TASK STATEMENT: Extract each of the lines below word for word, leaving every one unchanged.
|---|
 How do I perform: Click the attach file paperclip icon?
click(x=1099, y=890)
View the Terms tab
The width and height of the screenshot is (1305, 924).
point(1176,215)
|---|
ANSWER TO THIS EXERCISE:
 How do I perform: Click the attach file paperclip icon?
click(x=1099, y=890)
View the Terms tab
The width and height of the screenshot is (1305, 924).
point(1176,215)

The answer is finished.